The parallel GA has been tested by using ten problems up to 500 rows and 5000 columns. The final solutions obtained are not very satisfactory: the percentage deviations are in the range from 3.3% to 10%, and only one optimal value was achieved once in more than 1000 experiments.

2.3.4 A Lagrangian heuristic by Caprara et al.

A number of attempts have been made by using the Lagrangian-based heuristics for the set covering problem (Beasley 1990; Haddadi 1997; Caprara et al., 1999). The more recent work of Caprara et al. will be introduced herein, which consists of three phases of subgradient optimisation, heuristic, and column fixing.

The subgradient phase is to find a near-optimal Lagrangian multiplier vector quickly, by means of an aggressive policy. The heuristic phase is to generate a sequence of near-optimal multiplier vectors, and for each vector compute a heuristic solution. The column fixing phase is to select a subset of “good” columns, and fix to 1 the corresponding variables.
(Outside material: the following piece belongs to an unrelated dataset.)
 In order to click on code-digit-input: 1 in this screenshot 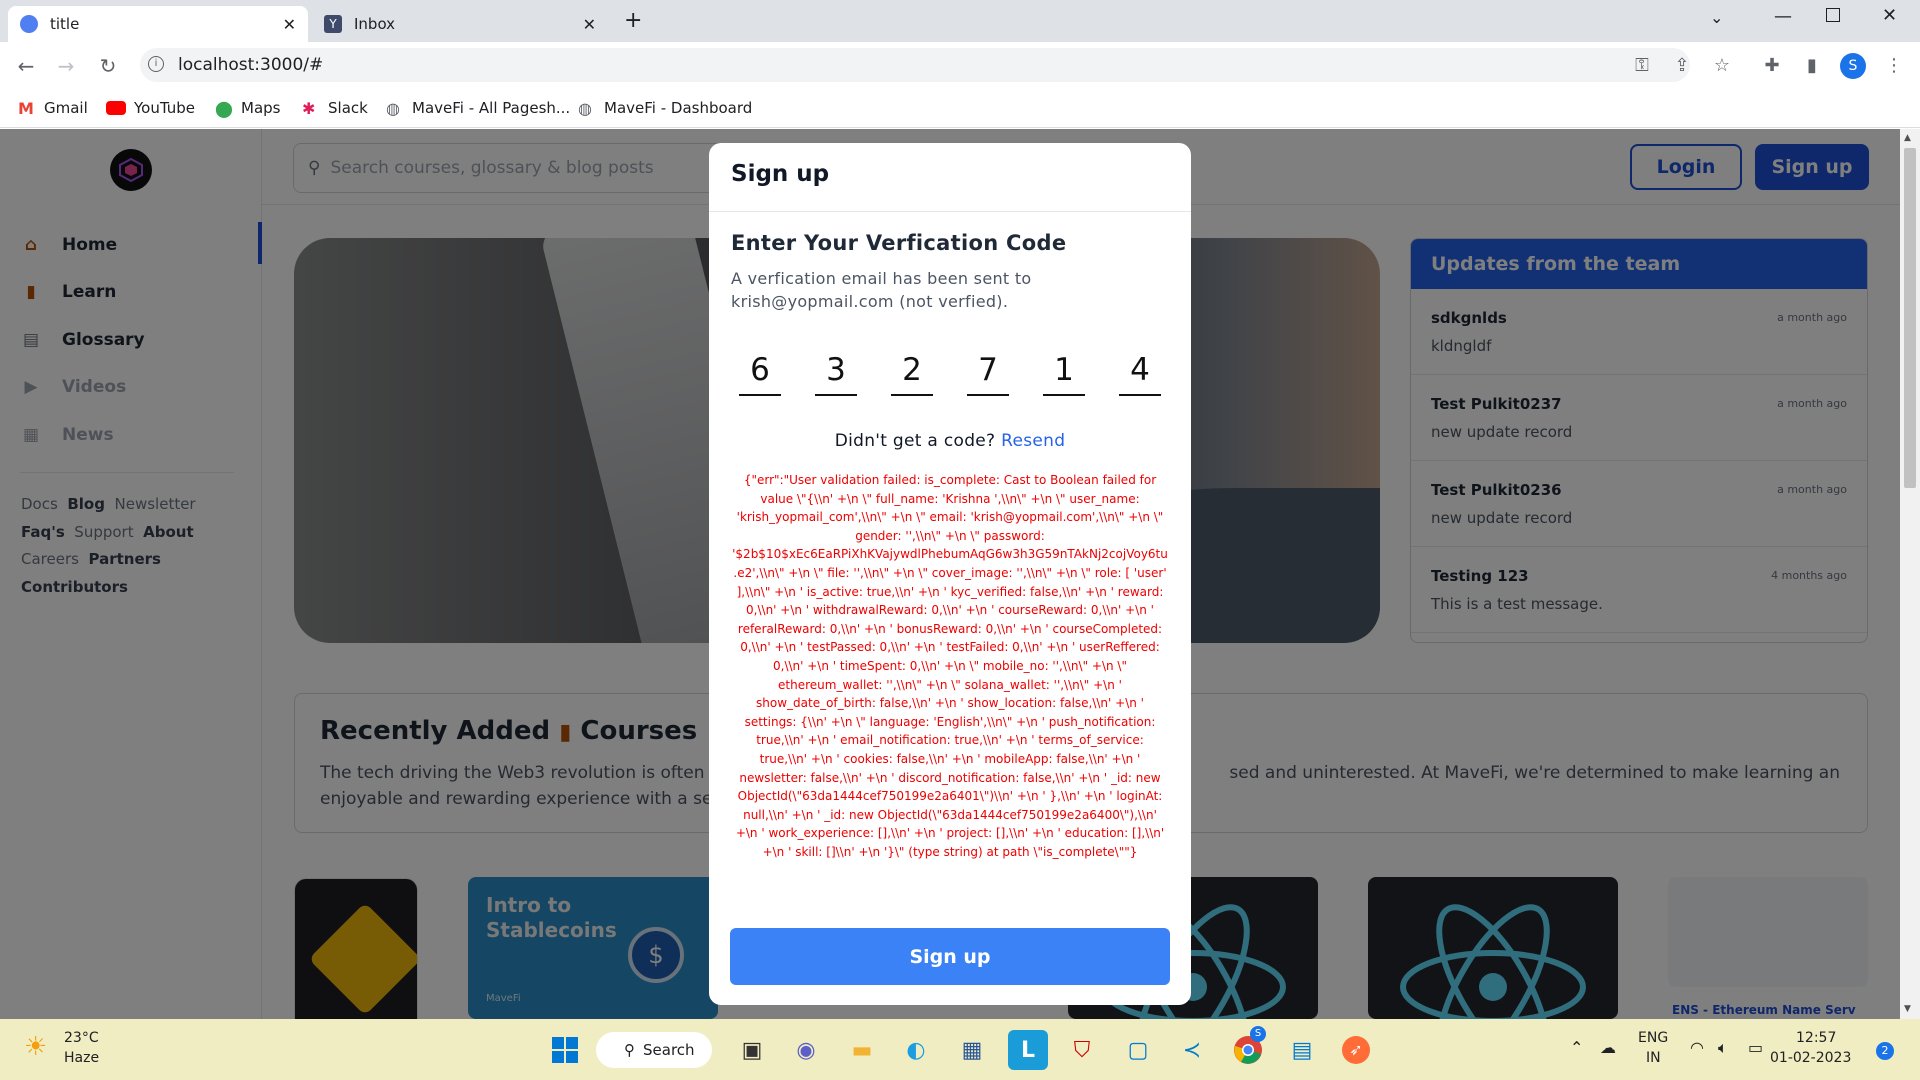, I will do `click(1064, 372)`.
In this way an instance with a reduced number of columns and rows is obtained, on which the three-phase procedure is executed iteratively until the solution cannot be improved.
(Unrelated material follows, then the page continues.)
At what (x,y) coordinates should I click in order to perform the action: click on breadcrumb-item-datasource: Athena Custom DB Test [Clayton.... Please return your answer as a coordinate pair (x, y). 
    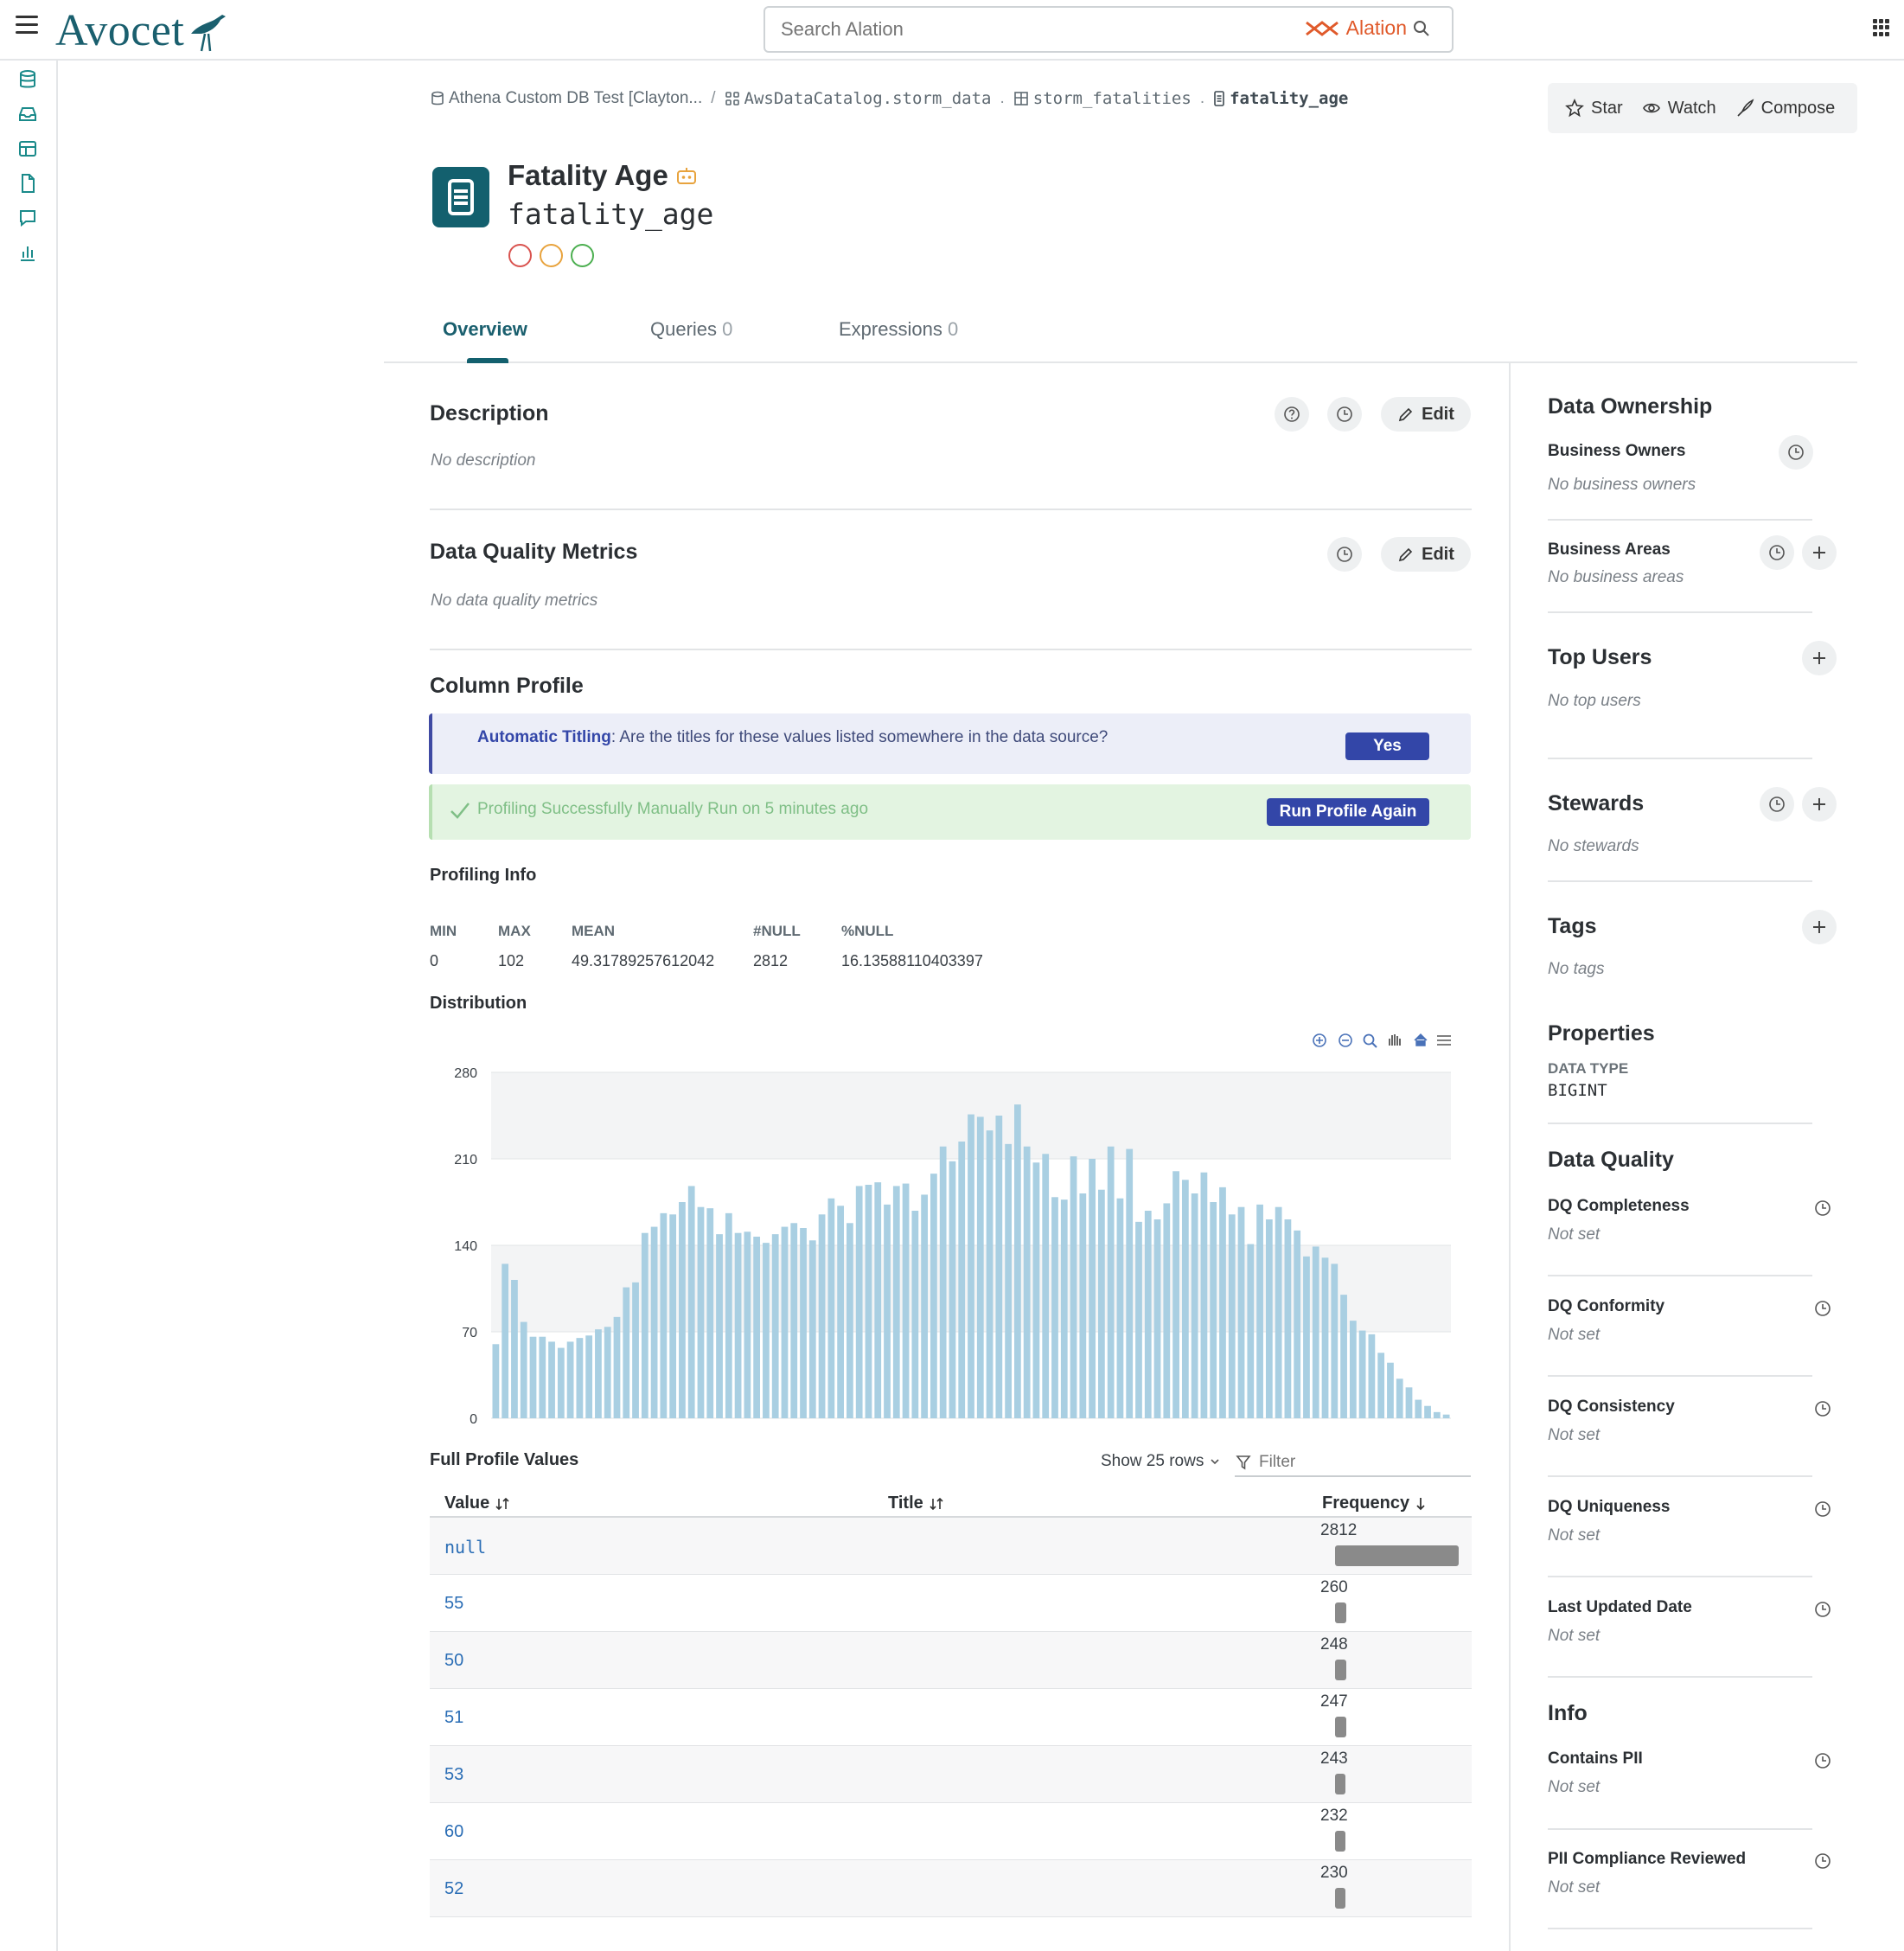
    Looking at the image, I should click on (567, 98).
The algorithm was extensively tested on very large size problems, involving up to 5,000 rows and 1,000,000 columns. In 92 out of the 94 test instances, the optimal or the best known solutions can be found quickly. Furthermore, among the 18 instances that the optima are unknown, in 6 cases their solutions are better than the previous best known solutions.

2.3.5 A simulated annealing approach by Sen

Simulated annealing is a stochastic optimization technique based on an analogy from statistical mechanics, where a substance is reduced to its lowest energy configuration by a

sequence of steps that involve alternate heating and cooling. Sen (1993) used a simulated annealing for the set covering problem, which consists of the following four steps:

1) Encode the points in the solution space by using an n-bit string that represents the n columns. A value of 1 in the j-th string position means that the column j is chosen to be in the cover.
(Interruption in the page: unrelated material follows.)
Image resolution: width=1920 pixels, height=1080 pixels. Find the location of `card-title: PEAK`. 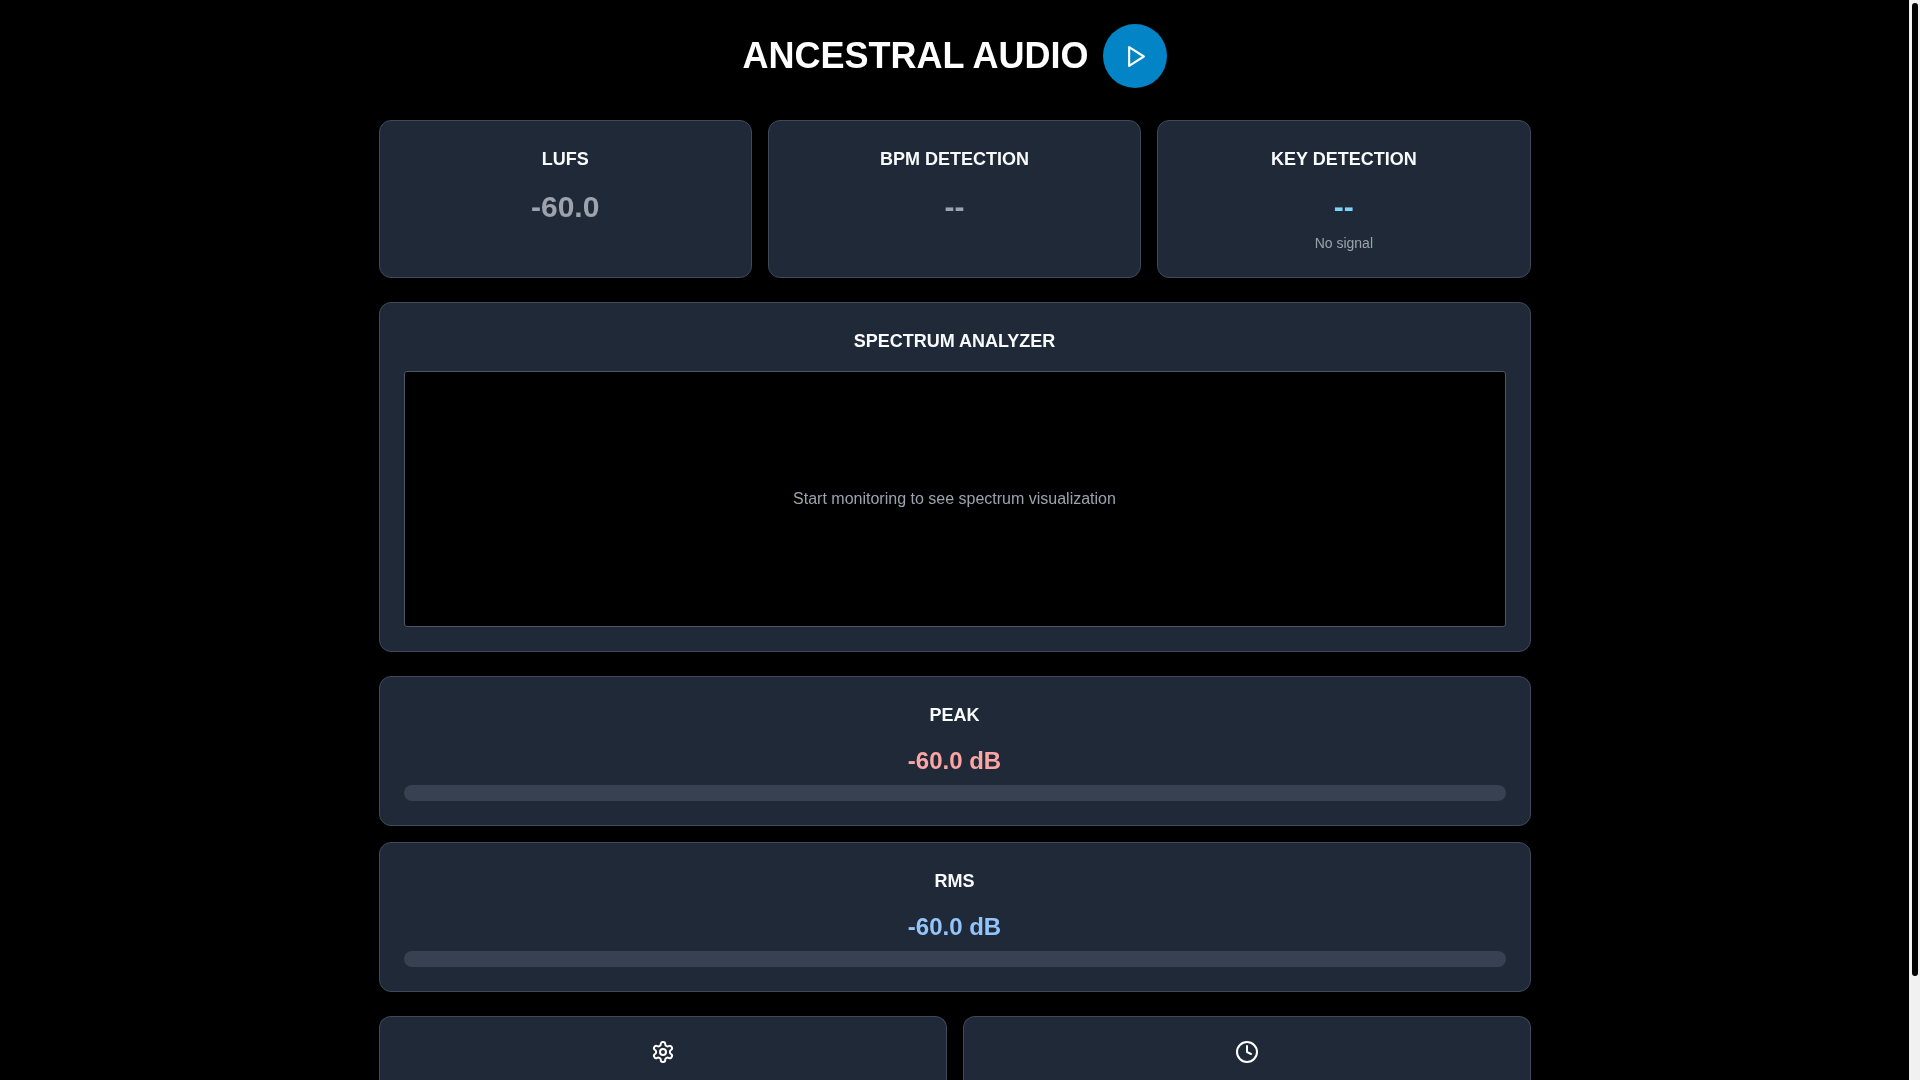

card-title: PEAK is located at coordinates (954, 716).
2) Formulate an evaluation function that evaluates the goodness of a point in the solution space.

3) Design a set of moves that can be used to alter the points in the solution space. Three types of moves are defined in the annealing scheme: the first and second involves either adding or removing a column from the chosen cover by flipping a randomly picked bit; and the third involved replacing one column with another in the chosen cover by interchanging the values of two bit positions with different values.

4) Decide an annealing schedule, such as the setting of starting temperature, rule for temperature decrements, and the stopping criteria to halt the algorithm.

This approach has only been implemented on some small size problems with good results. For large size problems, its performance would be difficult to estimate.